You're always expected to be... not coasting, hoping these things don't happen. And sometimes in the middle of the service, the roshi just turns around and sits down. And it just starts a question and answer ceremony. And five or six people have to come up and bow in front of him and say something, and he answers. And then they get back up and finish the service. So I can at least expect all of you to participate in the discussion.

[42:31]

Okay. If I sit in a Sesshin, I often see and realize that everybody is concentrated on his or her body and more like enclosed. And sometimes it happens that when I concentrate on my breath, something like concentrated something happens that is somewhere around my shoulders and head,

[43:34]

And I have the feeling that many of the people in the room are within this denseness And in the text it says to sit in the body and sit in the mind, and has this something to do with the saying? Well, your experience, if you sit in the body without thinking, or you sit in the mind without thinking, the posture of the mind, the body begins to show us aspects of body and mind which we can't think.

[44:56]

No, I could... Petra shared this experience with us. But in general, if you hear about such experience, you can't kind of produce it. The best you can do is not interfere with it. But if it does happen to you, you can begin to know the bodily feeling that generates this feeling. Anyway, this kind of experience is okay. And it quite well may be the case that others feel included. So you have to be very nice to them.

[46:06]

And I also feel that this feeling is very pleasant. And if I try to produce it, it doesn't work. That's the way it is. Okay, yes.
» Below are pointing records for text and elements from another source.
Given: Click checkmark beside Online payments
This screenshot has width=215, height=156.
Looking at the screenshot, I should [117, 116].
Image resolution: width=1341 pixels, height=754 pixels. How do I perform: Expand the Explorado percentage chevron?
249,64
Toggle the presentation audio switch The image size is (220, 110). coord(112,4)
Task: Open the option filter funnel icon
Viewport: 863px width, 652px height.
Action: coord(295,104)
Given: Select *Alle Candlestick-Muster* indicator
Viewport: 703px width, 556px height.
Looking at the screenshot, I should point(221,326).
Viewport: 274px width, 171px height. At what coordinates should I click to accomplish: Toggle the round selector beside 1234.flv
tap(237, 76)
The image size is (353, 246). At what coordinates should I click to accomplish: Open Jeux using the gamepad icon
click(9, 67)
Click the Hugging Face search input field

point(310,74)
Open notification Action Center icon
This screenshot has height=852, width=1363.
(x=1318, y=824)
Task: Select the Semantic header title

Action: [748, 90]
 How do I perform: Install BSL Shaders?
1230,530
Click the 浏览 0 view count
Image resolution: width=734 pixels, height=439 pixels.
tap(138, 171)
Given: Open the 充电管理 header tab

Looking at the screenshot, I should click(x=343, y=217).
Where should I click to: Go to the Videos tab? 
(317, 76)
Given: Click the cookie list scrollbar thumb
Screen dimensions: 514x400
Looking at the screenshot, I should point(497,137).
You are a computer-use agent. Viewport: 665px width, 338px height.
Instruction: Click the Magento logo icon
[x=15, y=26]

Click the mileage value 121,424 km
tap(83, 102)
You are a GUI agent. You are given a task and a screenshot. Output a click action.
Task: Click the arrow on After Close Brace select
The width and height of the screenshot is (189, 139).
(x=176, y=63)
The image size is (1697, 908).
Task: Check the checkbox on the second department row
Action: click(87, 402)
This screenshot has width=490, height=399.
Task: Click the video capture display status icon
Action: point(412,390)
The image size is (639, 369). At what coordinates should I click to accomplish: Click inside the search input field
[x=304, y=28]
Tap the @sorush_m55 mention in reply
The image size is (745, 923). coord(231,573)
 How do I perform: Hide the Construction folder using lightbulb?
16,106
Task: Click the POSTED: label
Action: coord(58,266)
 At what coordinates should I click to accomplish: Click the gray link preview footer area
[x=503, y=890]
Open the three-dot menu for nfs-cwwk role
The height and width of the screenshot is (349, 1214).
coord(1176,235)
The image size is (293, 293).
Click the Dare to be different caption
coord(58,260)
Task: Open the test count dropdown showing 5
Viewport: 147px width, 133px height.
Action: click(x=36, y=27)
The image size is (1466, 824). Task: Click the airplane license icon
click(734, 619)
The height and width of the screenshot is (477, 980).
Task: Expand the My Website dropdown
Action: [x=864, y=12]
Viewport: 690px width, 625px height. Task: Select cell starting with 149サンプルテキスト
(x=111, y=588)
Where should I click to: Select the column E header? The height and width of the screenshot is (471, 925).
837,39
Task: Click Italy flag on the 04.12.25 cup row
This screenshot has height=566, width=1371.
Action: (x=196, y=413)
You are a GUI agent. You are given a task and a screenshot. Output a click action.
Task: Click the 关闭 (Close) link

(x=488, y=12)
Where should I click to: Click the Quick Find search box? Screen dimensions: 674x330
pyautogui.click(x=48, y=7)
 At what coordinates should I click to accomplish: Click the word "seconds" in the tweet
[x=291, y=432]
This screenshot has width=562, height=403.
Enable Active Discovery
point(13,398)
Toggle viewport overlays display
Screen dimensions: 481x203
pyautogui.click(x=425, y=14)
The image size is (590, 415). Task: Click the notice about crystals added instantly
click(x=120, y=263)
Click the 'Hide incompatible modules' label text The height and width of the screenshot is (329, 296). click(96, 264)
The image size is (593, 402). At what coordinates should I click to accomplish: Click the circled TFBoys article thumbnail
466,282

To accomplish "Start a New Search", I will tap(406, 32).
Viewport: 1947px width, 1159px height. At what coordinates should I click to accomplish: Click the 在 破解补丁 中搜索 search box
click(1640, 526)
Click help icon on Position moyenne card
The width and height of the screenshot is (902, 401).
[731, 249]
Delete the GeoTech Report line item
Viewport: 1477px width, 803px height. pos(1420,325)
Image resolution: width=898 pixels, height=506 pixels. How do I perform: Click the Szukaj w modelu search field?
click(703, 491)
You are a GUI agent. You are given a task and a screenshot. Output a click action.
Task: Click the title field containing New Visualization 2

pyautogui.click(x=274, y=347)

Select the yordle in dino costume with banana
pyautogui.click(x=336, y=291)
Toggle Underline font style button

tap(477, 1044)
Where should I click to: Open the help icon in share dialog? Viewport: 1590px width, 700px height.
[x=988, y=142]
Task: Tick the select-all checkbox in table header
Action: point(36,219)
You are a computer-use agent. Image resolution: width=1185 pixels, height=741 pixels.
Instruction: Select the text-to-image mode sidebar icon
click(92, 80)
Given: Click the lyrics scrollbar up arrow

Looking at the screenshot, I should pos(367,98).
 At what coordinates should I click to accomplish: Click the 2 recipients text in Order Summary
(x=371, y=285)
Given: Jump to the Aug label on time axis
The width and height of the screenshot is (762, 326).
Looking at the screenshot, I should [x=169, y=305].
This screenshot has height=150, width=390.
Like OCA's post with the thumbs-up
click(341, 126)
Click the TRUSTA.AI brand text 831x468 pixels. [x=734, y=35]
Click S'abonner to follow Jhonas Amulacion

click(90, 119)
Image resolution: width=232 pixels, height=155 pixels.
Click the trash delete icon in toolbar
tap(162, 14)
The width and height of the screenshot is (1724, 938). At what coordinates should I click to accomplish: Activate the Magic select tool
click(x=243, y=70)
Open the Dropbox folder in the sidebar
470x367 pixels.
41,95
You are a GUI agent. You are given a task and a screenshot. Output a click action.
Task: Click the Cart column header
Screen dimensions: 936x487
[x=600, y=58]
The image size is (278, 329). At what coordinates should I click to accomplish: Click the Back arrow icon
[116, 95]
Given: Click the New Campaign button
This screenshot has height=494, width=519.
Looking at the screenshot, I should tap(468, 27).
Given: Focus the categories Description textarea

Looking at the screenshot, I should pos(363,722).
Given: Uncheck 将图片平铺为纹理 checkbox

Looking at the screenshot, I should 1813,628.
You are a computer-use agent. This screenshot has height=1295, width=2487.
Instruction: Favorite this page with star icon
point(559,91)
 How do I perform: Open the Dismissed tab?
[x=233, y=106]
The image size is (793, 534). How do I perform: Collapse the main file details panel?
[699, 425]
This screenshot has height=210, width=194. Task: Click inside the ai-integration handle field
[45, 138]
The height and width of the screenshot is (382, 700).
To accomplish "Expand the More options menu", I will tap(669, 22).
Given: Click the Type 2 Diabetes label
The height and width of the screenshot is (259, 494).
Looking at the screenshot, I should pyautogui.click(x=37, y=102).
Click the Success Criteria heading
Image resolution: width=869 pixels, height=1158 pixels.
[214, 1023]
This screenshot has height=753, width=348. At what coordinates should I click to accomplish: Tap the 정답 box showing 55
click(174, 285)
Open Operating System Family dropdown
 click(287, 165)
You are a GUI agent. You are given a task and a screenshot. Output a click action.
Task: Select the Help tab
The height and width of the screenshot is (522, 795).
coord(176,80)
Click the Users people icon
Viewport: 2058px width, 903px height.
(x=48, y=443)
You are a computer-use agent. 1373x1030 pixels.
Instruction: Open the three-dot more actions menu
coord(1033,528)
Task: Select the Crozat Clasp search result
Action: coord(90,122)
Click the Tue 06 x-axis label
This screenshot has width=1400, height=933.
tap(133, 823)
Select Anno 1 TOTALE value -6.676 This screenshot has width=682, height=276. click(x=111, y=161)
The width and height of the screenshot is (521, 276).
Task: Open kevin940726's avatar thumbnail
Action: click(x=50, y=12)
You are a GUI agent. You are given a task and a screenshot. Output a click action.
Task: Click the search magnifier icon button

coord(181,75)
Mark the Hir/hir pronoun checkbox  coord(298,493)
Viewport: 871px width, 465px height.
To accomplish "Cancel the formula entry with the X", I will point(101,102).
I have a question come up and I'm sorry that my German is not perfect. Yeah, I'm sorry, mine isn't too. It took me a while, mine is also not perfect. During this discussion I felt that I am free here. During the discussion I had the feeling I'm a stranger here. And I also feel a stranger in Poland. My parents are German and I have German papers, passports.

[47:24]

My body feels like parted. Sometimes I feel I'm being on this side and sometimes on the other. That's it. Thank you.